幼い頃、物置で遊んでいる時に、一台のオルゴールを見つけた。
真っ黒なオルゴールで、なぜか細い糸でぐるぐる巻きになっていた。
糸を取り外し、ネジを巻いてみると、まだちゃんと音楽が鳴った。
それは聞いたことのない音楽で、聴いているとなんだか体がポカポカしてきた。
暖かくて、なんだかいい音楽だな、と思っていると、父親がやってきて「コラ!!」と私を大声で怒鳴りつけた。
父親は私からオルゴールを取り上げて、それをまた細い糸で巻き、さらにガムテープでぐるぐる巻きにした。

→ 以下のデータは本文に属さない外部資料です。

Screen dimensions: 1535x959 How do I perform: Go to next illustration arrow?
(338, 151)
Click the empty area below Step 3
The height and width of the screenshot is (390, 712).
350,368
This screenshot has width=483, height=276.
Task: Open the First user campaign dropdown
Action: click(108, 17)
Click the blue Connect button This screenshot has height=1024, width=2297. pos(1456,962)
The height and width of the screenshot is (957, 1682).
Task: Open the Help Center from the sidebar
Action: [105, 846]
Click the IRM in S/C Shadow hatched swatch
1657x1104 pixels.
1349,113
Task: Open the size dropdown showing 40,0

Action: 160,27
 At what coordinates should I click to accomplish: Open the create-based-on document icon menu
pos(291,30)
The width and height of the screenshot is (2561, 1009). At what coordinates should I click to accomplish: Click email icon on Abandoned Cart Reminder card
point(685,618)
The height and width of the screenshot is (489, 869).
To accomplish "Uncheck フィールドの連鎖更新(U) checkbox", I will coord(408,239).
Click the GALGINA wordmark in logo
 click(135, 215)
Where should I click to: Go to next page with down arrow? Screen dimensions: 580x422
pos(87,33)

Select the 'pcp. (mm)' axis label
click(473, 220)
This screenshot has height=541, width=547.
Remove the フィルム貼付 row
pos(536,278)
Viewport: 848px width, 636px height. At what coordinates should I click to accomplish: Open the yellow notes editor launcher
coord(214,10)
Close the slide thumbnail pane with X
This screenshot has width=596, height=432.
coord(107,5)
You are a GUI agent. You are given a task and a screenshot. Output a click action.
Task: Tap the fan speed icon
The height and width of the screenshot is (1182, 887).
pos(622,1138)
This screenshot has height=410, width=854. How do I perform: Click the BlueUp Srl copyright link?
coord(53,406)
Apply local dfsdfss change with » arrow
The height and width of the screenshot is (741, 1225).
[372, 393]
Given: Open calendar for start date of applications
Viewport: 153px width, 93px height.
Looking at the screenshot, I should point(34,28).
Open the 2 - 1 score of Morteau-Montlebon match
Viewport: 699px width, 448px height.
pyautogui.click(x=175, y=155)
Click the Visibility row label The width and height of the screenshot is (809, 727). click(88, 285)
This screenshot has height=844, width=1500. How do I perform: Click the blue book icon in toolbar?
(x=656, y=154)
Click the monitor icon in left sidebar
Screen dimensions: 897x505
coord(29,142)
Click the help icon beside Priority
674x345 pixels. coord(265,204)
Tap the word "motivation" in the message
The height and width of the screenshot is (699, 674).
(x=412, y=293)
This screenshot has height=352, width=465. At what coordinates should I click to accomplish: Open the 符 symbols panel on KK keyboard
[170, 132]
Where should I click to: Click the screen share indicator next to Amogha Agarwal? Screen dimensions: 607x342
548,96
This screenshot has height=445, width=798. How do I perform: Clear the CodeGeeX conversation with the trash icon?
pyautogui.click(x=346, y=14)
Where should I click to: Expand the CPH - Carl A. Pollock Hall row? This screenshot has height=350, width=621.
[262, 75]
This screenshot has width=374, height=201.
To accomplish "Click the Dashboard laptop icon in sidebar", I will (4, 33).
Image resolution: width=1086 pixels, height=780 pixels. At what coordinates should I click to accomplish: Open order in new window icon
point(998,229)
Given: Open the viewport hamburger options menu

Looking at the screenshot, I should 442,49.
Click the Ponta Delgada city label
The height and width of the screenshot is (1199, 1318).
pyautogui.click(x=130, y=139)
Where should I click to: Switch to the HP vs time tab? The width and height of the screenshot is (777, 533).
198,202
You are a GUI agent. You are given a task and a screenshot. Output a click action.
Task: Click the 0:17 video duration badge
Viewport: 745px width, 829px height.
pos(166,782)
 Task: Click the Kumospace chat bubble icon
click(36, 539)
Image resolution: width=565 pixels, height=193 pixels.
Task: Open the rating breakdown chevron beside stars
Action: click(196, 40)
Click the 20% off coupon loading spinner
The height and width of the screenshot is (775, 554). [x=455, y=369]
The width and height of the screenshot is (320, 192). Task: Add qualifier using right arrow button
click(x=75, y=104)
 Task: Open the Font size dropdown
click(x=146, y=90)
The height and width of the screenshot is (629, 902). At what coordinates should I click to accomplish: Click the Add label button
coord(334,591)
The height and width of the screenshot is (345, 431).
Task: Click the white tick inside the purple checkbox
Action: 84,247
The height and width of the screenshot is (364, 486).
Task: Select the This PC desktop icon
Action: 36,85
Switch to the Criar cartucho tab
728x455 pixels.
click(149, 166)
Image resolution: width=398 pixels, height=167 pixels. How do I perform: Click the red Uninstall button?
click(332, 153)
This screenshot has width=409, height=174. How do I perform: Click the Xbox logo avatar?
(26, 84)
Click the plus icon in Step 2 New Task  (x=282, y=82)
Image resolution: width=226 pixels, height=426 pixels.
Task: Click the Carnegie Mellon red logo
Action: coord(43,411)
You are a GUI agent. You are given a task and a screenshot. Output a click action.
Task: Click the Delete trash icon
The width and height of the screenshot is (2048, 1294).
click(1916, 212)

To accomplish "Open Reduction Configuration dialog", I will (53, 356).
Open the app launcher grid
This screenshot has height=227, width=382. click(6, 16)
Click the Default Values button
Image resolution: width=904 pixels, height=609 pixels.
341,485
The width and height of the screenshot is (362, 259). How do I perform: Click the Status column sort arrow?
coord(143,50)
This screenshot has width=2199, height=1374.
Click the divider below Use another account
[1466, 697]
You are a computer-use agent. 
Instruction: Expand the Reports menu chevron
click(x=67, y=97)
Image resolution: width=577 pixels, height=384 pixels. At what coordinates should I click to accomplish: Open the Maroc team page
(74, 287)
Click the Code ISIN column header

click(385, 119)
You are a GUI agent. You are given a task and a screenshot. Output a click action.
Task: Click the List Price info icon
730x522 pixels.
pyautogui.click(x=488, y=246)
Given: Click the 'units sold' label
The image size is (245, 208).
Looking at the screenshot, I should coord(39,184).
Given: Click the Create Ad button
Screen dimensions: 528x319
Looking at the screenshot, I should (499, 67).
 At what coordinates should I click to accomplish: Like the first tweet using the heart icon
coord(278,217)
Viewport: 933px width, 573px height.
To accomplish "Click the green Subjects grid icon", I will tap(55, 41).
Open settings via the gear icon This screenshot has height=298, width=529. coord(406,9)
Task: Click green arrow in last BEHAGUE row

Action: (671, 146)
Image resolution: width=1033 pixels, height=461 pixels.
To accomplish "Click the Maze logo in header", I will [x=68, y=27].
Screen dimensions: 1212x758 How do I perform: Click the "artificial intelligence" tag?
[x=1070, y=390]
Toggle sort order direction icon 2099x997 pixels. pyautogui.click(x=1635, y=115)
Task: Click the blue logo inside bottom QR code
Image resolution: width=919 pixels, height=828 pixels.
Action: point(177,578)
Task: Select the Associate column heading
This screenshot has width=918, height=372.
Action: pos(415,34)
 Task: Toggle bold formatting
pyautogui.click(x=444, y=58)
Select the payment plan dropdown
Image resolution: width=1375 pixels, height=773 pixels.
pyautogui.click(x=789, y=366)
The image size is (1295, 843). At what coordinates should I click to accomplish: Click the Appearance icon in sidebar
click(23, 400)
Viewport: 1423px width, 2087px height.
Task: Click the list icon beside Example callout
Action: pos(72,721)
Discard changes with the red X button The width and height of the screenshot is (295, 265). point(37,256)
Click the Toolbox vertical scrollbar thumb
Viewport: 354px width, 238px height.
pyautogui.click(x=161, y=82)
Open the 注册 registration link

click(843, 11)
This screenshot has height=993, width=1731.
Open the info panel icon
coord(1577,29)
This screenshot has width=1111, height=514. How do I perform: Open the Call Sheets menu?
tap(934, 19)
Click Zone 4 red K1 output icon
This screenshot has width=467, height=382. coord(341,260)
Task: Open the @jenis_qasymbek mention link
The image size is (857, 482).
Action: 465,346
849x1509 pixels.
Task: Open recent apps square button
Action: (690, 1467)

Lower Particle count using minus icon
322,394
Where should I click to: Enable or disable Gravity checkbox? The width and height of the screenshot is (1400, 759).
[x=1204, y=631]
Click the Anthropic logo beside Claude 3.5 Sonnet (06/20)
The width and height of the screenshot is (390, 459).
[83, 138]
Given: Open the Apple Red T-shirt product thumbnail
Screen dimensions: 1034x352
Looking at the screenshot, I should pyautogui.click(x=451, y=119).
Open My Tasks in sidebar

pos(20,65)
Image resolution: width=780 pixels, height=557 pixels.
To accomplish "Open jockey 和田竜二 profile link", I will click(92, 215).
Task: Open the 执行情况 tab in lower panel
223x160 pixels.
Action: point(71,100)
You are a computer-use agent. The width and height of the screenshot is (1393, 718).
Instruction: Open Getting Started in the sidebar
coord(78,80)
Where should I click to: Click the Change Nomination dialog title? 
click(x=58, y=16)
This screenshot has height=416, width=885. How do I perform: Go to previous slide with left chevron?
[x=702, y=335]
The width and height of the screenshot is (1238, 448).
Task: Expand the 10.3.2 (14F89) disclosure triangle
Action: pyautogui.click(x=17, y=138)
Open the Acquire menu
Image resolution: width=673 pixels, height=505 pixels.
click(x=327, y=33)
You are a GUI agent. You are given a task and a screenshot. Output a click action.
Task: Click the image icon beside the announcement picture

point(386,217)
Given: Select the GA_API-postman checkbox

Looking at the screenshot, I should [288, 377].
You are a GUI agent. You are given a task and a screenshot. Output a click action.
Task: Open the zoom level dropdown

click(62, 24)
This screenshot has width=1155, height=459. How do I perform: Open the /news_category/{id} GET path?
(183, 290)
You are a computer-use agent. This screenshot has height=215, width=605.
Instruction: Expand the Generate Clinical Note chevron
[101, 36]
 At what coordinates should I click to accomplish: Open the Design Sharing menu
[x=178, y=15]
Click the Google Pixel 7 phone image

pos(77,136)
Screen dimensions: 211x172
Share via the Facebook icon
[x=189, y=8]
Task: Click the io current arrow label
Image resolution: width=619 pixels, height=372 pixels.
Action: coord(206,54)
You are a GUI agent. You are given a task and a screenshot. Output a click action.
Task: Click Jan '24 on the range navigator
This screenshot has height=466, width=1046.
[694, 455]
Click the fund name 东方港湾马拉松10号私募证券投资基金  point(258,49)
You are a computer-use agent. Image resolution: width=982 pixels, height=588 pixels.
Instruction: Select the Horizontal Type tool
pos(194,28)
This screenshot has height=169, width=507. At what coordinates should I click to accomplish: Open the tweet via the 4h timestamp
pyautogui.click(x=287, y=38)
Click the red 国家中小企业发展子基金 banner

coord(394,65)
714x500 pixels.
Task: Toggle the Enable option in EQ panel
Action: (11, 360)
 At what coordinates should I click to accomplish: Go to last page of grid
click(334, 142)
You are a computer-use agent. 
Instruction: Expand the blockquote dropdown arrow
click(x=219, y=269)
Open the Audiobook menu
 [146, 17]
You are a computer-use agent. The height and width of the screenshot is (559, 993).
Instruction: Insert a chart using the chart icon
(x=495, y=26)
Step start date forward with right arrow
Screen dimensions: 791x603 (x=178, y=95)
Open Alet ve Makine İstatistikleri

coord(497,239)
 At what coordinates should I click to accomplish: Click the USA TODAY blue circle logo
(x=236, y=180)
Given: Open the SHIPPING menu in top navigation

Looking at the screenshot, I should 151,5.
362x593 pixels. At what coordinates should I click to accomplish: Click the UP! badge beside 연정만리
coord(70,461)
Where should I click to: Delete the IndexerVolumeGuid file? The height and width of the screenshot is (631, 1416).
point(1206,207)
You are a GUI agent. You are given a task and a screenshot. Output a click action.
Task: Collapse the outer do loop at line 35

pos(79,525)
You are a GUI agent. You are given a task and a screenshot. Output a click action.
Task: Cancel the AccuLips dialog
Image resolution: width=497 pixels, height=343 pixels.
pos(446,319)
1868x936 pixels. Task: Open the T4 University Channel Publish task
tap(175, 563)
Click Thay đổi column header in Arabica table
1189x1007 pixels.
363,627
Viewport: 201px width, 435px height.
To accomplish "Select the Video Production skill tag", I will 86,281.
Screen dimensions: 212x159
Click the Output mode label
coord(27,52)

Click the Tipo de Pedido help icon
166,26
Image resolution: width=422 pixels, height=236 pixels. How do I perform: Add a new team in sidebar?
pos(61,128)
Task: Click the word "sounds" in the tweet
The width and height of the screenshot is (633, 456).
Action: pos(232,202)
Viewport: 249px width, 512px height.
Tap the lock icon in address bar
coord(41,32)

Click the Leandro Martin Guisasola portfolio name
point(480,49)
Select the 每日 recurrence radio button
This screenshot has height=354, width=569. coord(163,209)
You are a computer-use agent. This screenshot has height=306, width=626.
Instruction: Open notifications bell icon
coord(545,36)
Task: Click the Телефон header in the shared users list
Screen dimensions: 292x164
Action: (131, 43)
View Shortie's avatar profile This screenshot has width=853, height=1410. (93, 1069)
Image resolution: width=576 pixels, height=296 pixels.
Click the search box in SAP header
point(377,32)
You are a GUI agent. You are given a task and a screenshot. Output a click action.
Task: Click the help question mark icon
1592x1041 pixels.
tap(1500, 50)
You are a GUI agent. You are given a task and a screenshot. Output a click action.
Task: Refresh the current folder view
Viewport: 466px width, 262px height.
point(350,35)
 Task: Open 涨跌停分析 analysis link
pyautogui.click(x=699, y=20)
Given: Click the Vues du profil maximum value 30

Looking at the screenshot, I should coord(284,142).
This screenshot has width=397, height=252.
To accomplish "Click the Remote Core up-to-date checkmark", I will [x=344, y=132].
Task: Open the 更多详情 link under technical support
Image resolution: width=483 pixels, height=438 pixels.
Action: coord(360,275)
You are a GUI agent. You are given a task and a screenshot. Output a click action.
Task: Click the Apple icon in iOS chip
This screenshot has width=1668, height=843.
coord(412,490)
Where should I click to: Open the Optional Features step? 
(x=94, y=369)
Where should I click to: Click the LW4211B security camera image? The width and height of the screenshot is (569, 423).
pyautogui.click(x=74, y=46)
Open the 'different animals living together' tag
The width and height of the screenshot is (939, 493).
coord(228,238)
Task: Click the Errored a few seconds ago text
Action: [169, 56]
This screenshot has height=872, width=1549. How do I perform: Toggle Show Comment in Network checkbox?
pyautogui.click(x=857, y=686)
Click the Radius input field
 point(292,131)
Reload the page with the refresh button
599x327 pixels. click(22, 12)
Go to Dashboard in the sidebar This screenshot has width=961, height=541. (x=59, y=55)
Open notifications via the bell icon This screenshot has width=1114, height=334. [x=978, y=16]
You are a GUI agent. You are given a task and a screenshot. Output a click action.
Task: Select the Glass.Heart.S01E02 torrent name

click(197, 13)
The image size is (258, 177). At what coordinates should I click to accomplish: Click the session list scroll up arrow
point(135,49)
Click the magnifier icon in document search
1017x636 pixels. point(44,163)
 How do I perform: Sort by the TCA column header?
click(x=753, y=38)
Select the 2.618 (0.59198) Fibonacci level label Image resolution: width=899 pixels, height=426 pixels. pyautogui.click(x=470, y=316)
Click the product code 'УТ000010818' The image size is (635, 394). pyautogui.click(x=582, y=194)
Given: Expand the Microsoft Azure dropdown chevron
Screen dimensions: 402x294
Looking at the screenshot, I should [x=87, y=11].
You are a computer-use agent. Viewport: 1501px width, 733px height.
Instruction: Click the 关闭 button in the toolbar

私は家に連れ帰られ、泣きじゃくる私に父親があのオルゴールについて話してくれた。
「あれは、前にうちの親戚が経営していたホテルに置いてあったものだ。音楽を鳴らすとオルゴールの周りの温度が上がるという不思議なものでな、冬は薪いらずで重宝したそうだ。だがある時、事件が起きた。子供がいたずらをして、オルゴールのネジを無理やり回したんだ。すると、オルゴールからすごい速さで音楽が鳴って、たちまちホテルのロビーは炎に包まれたそうだ」
私は父親の話を聞いて、あの真っ黒なオルゴールの姿を思い出した。
私が聞いた音楽の何倍もの速さで奏でられる旋律と激しい炎を想像し、私は身震いしたのであった。